Materials and Methods: The skeletal boundaries of the maxilla/palate, cranial base/zygoma, and mandible of 24 patient samples were manually plotted in a previous study conducted at UCLA. The same strict inclusion and exclusion criteria was used in both studies, including requirements for patients to be 18+ years old, have a class I skeletal relationship, and mesocephalic pattern and omitting patients with significant craniofacial defects, gross skeletal asymmetry or deformity, or history of orthognathic surgery. An extended form to the Active Shape Model (ASM) was further extended to function in 3D. Using ASM, automatic point acquisition along the boundaries of the maxilla/palate, cranial base/zygoma, and mandible was trained and implemented. A general Procrustes alignment was performed and elliptical-fourier descriptors were computed on both the points automatically plotted ("estimated landmarks") and points manually plotted ("ground-truth landmarks"), which were later compared.

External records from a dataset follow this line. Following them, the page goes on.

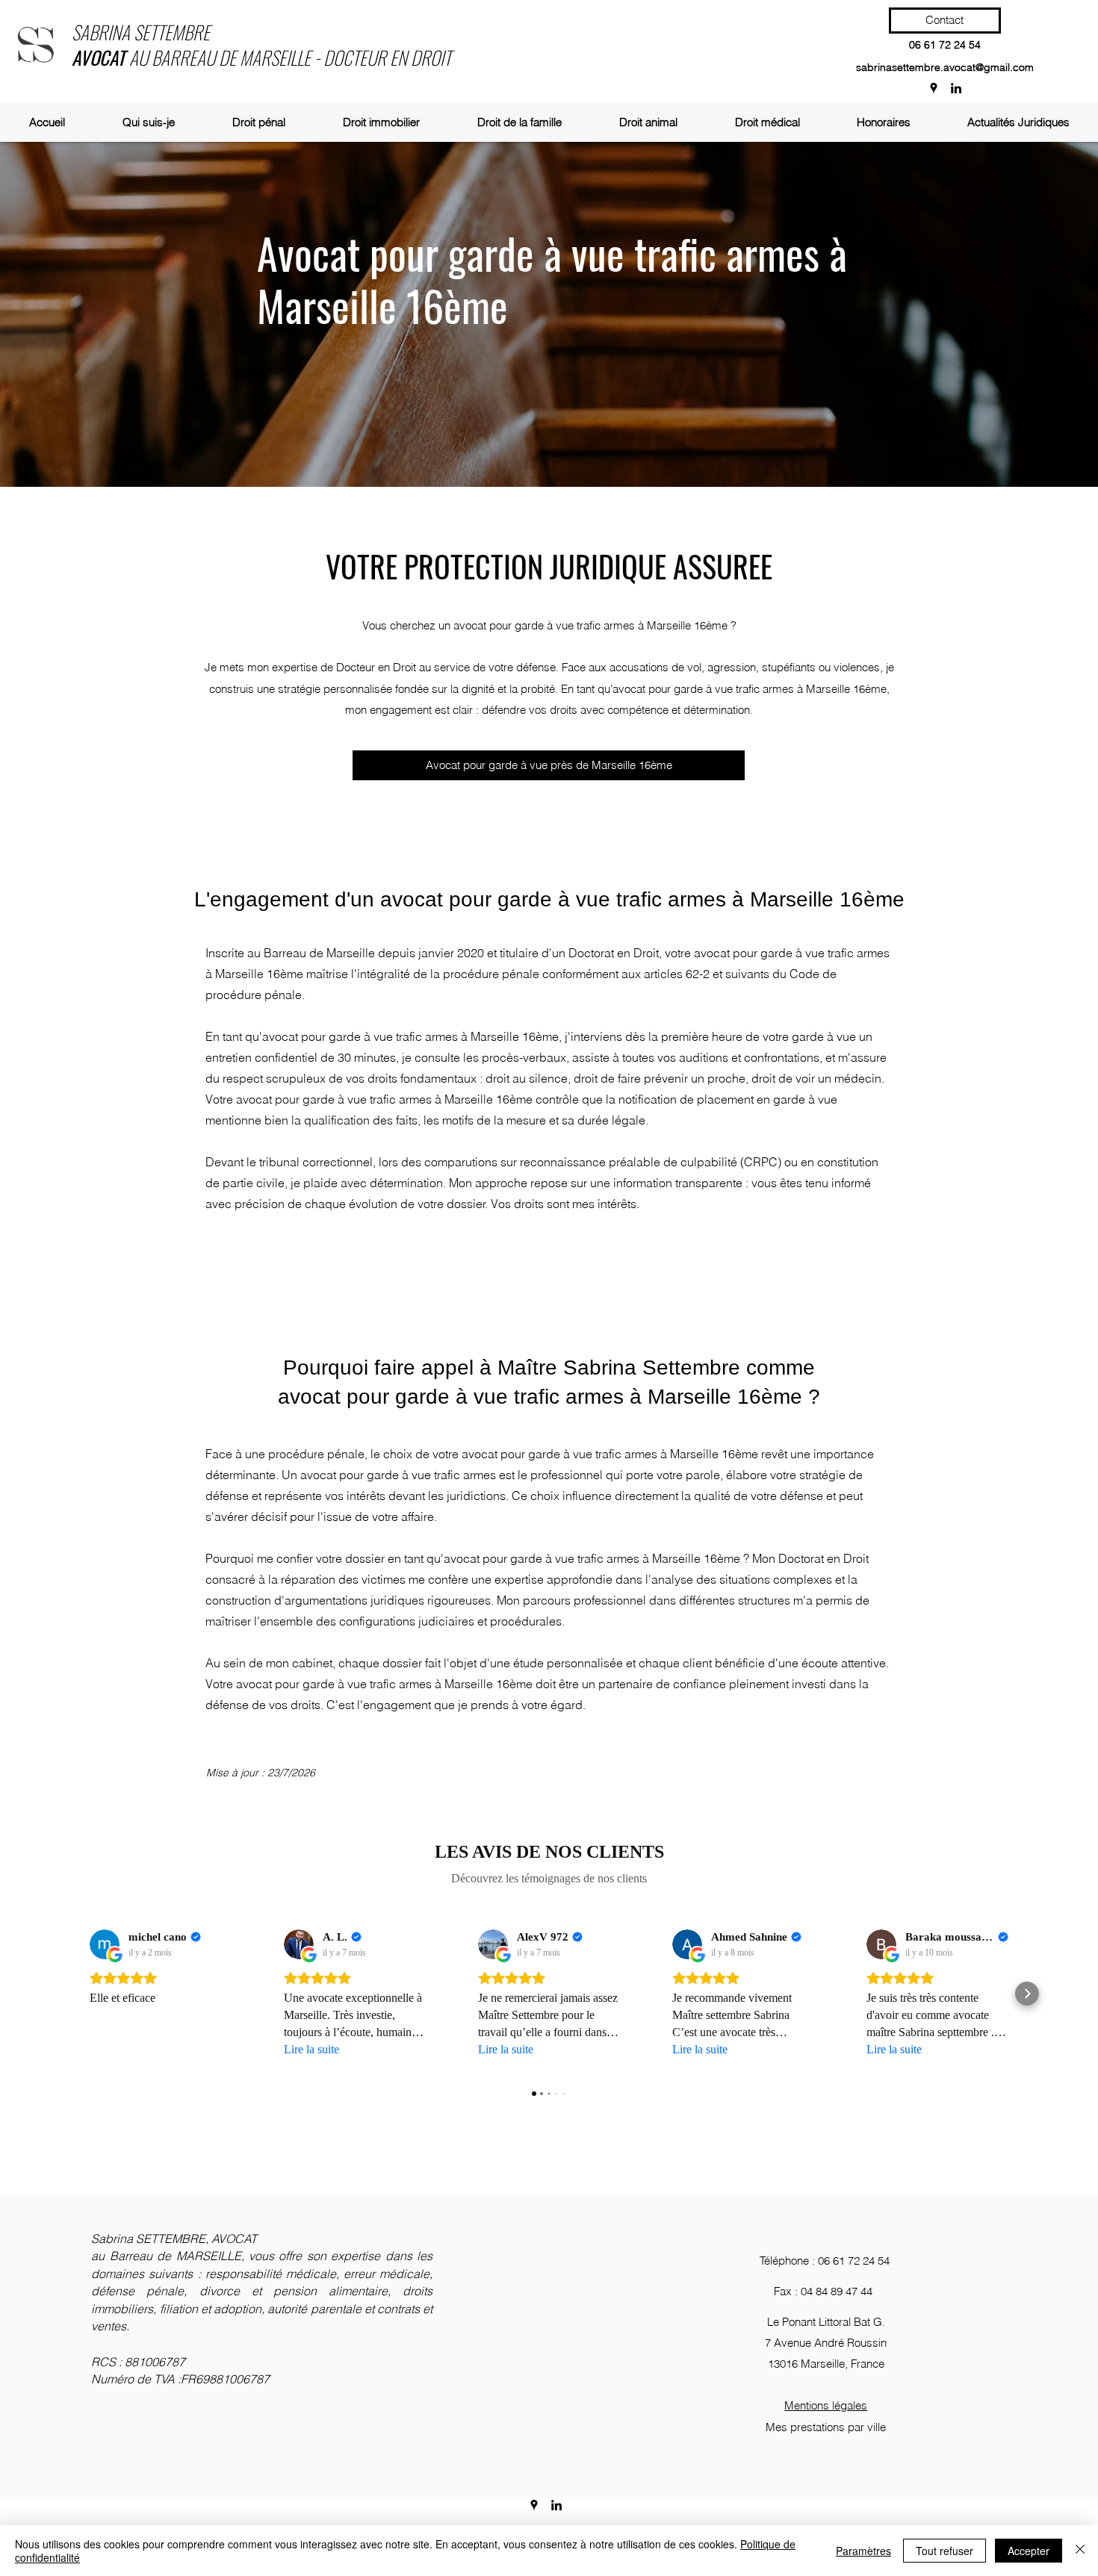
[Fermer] (1080, 2550)
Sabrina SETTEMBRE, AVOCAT (174, 2238)
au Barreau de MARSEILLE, (170, 2255)
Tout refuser (944, 2550)
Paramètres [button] (863, 2550)
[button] (258, 122)
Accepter (1028, 2550)
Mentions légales (825, 2405)
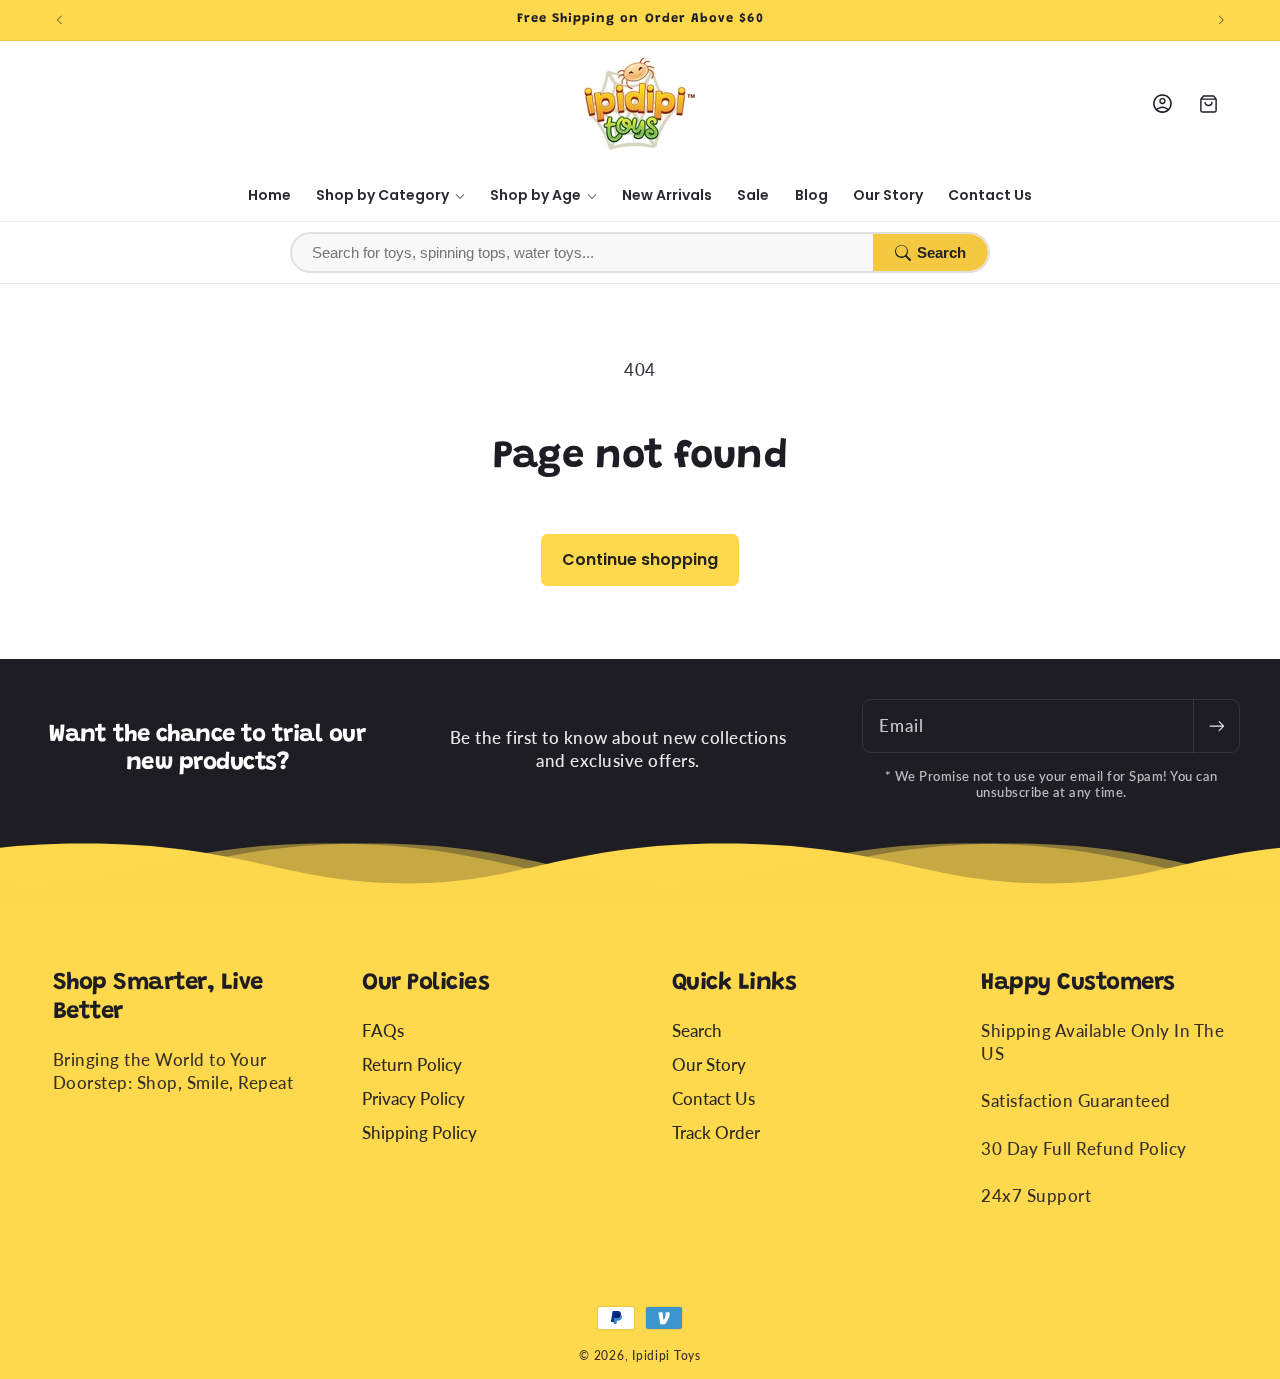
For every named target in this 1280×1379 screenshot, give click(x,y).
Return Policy (412, 1063)
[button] (391, 195)
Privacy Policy (413, 1097)
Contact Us (713, 1097)
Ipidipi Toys (666, 1355)
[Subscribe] (1216, 726)
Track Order (716, 1131)
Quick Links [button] (734, 983)
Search (941, 252)
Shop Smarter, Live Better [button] (158, 997)
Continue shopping (640, 559)
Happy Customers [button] (1078, 983)
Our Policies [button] (425, 983)
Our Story (709, 1063)
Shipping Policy (419, 1131)
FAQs (383, 1029)
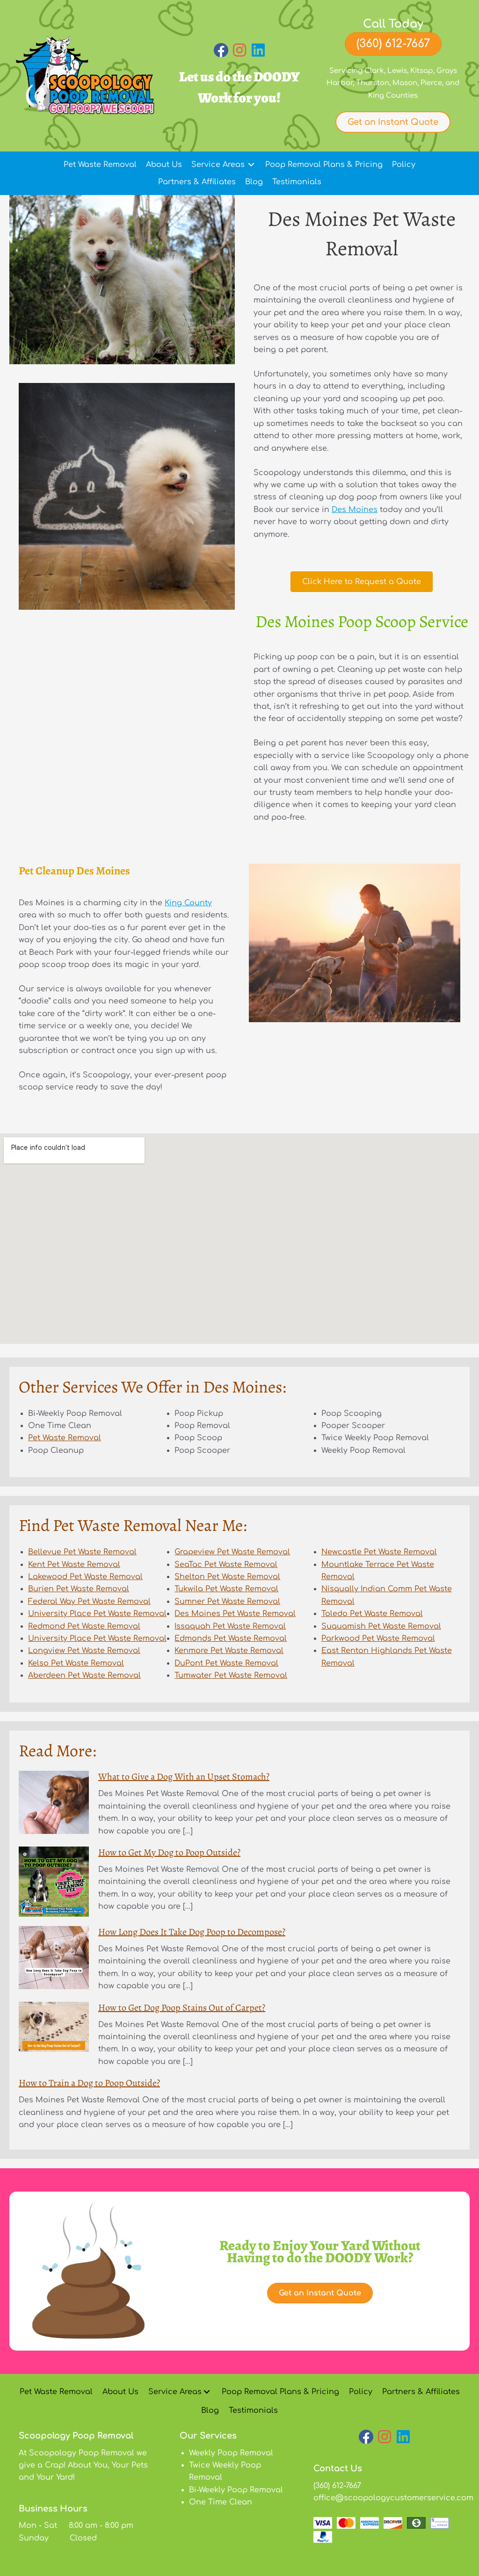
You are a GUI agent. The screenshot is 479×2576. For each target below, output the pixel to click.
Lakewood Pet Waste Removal (85, 1577)
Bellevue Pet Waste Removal (82, 1552)
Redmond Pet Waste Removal (84, 1626)
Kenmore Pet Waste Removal (228, 1650)
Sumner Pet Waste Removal (227, 1601)
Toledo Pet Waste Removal (372, 1613)
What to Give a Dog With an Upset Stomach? (183, 1776)
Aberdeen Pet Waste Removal (84, 1675)
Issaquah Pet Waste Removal (230, 1626)
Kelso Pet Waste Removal (76, 1663)
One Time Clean (220, 2502)
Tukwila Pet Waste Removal (226, 1589)
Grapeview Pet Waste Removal (232, 1552)
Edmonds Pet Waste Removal (230, 1638)
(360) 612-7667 (337, 2486)
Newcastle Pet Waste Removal (379, 1552)
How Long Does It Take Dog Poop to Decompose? (191, 1932)
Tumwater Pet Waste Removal (230, 1675)
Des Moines (354, 509)
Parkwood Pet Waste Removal (378, 1638)
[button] (221, 50)
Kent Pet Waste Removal (74, 1564)
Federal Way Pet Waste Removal (89, 1601)
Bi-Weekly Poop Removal (236, 2490)
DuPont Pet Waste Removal (226, 1663)
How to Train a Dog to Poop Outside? (89, 2083)
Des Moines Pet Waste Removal (235, 1613)
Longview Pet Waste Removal (84, 1650)
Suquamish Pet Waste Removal (381, 1626)
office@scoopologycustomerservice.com (393, 2498)
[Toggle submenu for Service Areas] (251, 164)
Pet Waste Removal (64, 1438)
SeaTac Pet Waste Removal (225, 1564)
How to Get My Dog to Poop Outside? (169, 1852)
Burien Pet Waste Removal (78, 1589)
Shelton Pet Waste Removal (227, 1577)
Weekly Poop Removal (231, 2453)
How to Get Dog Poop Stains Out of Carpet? (181, 2007)
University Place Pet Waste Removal (97, 1613)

Results: An approach for automatic point acquisition on normative 3D CBCT images of the adult craniofacial complex was created.
Conclusion: The development of an approach for automatic point acquisition on 3D CBCT images is an essential step towards establishing a true 3D skeletal and dental analysis. While this approach improves practicality by eliminating the need for a user to plot a great number of points thereby eliminating several hours of the user's time, further development of this method is needed to improve its accuracy.